RE: Poll: You're in the Prisoner's Dilemma.
November 25, 2017 at 5:01 pm
(This post was last modified: November 25, 2017 at 5:03 pm by Edwardo Piet.)
(November 25, 2017 at 4:34 pm)Catholic_Lady Wrote: I can see Ham's point. If there is a crime involved, the moral thing to do is probably to be honest about it to law enforcement, even if that means getting someone in trouble for it.
I guess if I was a criminal I probably
wouldn't snitch, really. But I think I should. But then I probably should not do the crime in the first place either right?

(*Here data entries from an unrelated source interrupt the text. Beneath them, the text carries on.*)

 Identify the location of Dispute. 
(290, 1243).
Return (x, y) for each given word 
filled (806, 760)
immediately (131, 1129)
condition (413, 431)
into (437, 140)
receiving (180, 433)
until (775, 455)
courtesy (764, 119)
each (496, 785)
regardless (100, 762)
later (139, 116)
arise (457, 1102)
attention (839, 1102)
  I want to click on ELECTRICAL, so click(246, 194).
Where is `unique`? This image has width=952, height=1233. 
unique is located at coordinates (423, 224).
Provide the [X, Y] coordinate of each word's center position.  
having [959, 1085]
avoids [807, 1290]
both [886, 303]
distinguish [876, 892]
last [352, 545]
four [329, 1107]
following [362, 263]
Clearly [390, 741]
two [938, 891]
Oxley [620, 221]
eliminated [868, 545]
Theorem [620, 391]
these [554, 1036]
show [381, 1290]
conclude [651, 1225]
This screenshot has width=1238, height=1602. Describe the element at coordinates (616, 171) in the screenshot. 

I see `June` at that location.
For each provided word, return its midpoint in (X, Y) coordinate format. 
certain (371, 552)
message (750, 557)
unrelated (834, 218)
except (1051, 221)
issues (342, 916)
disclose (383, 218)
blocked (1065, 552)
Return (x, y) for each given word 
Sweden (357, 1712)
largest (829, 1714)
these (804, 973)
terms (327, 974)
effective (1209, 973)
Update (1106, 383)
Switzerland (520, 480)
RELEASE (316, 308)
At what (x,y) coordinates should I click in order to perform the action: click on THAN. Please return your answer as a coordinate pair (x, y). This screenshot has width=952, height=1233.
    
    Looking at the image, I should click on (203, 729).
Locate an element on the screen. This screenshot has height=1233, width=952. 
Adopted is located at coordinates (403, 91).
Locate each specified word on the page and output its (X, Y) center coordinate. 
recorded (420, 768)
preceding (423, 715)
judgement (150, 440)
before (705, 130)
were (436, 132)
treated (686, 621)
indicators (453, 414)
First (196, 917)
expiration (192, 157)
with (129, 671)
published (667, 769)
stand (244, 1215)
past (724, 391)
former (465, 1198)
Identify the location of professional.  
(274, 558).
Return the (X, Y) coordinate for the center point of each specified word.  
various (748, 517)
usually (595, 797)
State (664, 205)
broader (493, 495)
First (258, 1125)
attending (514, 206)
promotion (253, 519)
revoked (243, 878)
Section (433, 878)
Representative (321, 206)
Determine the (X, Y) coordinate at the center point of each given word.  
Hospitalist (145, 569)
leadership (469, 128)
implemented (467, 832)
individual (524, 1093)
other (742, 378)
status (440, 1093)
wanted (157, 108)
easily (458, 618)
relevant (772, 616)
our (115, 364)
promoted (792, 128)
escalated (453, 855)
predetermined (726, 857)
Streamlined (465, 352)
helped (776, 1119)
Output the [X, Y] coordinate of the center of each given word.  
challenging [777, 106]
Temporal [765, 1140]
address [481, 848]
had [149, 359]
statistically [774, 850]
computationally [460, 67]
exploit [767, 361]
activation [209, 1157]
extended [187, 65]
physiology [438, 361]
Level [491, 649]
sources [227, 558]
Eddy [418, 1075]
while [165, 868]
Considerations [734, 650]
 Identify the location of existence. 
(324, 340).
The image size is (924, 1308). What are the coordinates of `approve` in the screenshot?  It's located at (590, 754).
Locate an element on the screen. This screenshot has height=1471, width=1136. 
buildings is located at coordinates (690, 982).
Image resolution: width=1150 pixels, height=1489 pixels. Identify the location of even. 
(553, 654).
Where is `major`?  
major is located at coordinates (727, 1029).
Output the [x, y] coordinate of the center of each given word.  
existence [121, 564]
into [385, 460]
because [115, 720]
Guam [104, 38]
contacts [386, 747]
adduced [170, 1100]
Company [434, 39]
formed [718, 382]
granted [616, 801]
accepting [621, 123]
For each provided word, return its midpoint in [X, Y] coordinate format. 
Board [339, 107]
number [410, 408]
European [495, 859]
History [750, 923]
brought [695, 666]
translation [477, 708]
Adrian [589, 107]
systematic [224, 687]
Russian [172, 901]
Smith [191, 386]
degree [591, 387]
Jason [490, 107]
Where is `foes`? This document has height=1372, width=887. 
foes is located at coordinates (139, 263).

And in reality, maybe I wouldn't snitch on a criminal if I was terrifed that they would beat the shit out of me if I did. But I think that would be a moral failing on my part. What I
would do is very different to what I
should do.
I often take the least moral option out of cowardice or selfishness.
I lost my virginity to a married woman when I was 25, and I think that was immoral of me too. Slightly. I did that out of pure sexual desperation, being a 25 year old virgin. Although I was single myself and I think it would have been far more immoral if I myself had been in a relationship, and cheating itself is far more immoral than allowing someone to cheat with you when you yourself aren't cheating, but I still think it would have been the morally better option for me to, somehow, resist that insanely strong temptation. The fact she seduced me and she kept seducing me when I
tried to resist, didn't help. But I still think I should have somehow resisted.
Of course many people say that if she didn't cheat with me she would have cheated with someone else, and she probably already had and she probably cheated after she cheated with me too . . . but I still think that
if I
could have resisted, that would have been the morally superior option.
I think I am often biased towards my friends to an immoral extent also. And I actually value friendship
above morality. Which is very selfish of me, I do it because I like my friends and I enjoy friendship. I don't think it's moral for me to value people I like over people who are probably just as nice but I don't get along with. But I do that anyway.
I probably care about being a nice person more than being a good person too (which probably is the same thing as valuing friendship over morality). I'm very selfish and I'd rather seem good and be bad than be good and seem bad.